En marge du Mobile World Congress de Barcelone, Vodafone a dévoilé une stratégie qui mêle pragmatisme et ambition: utiliser les satellites pour résoudre l'un des problèmes les plus persistants des réseaux mobiles, celui de connecter les antennes situées loin de toute infrastructure traditionnelle.
L'opérateur britannique a officialisé un accord avec Amazon pour utiliser son réseau satellitaire en orbite basse, baptisé Leo, afin de relier ses stations de base 4G et 5G dans les zones reculées d'Europe et d'Afrique à son réseau central. Il ne s'agit pas ici de faire communiquer directement les smartphones avec les satellites (une option encore en développement) mais bien de remplacer les coûteux liens filaires ou micro-ondes qui relient un pylône rural au cœur du réseau de l'opérateur.
Concrètement, ce partenariat permet à Vodafone de connecter des sites qui attendent depuis longtemps une solution de backhaul digne de ce nom. En Allemagne rurale, dans les régions montagneuses d'Europe ou dans les vastes étendues peu peuplées d'Afrique, creuser des tranchées pour poser de la fibre optique est souvent trop coûteux ou trop lent. Les satellites jouent alors le rôle de maillon intermédiaire qui achemine le trafic mobile jusqu'au réseau principal.
Les capacités annoncées (jusqu'à 1 Gbps en téléchargement et 400 Mbps en envoi) ne font pas du satellite un remplacement total des réseaux terrestres. Mais ces débits suffisent largement à alimenter des antennes 4G et 5G modernes, sans avoir à engager des travaux de construction coûteux. Le déploiement initial débutera en Allemagne et dans d'autres marchés européens dans le courant de l'année, avant de s'étendre à Vodacom, la filiale africaine du groupe, au fur et à mesure que la constellation Leo se densifie. Plus de 200 satellites sont déjà en orbite, et de nombreux autres doivent suivre.

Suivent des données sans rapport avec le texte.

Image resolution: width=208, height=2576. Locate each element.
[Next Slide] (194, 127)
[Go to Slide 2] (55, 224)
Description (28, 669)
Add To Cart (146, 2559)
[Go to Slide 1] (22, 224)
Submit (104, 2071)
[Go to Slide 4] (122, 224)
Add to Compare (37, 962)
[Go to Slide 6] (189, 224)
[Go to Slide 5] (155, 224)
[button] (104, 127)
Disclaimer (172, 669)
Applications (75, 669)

Cet accord pointe vers une ambition systémique. Vodafone ne cherche pas simplement à boucher quelques trous de couverture. L'opérateur et Amazon évoquent une approche à l'échelle du réseau, déployable sur plusieurs continents. Le lien satellitaire est aussi présenté comme un outil de résilience. Si une ligne fibre est coupée par des intempéries ou des travaux, le satellite peut prendre le relais et maintenir les services essentiels opérationnels. L'économie du projet commence à faire sens dès lors que l'alternative consiste à poser des centaines de kilomètres de câble pour atteindre un village perché sur une colline.
Ce n'est pas la seule incursion de Vodafone dans l'univers spatial. L'opérateur a déjà testé des appels voix et data via satellite avec des smartphones classiques, en partenariat avec AST SpaceMobile, et continue d'explorer les services dits "direct-to-handset", où le téléphone communique directement avec l'espace, sans passer par aucune antenne terrestre. Cette option n'a pas encore de date de lancement commercial, mais elle s'inscrit dans la même logique que l'accord de backhaul annoncé cette semaine.
Dans un secteur où les déploiements de fibre ralentissent, où les coûts augmentent et où la couverture rurale reste un défi persistant, se tourner vers les satellites pourrait ressembler à un retour en arrière. Mais avec des réseaux LEO désormais capables d'offrir des débits élevés et des latences bien réduites par rapport à leurs prédécesseurs, des partenariats comme celui-ci pourraient devenir un outil concret pour les opérateurs déterminés à connecter ceux qui ne l'ont pas encore été.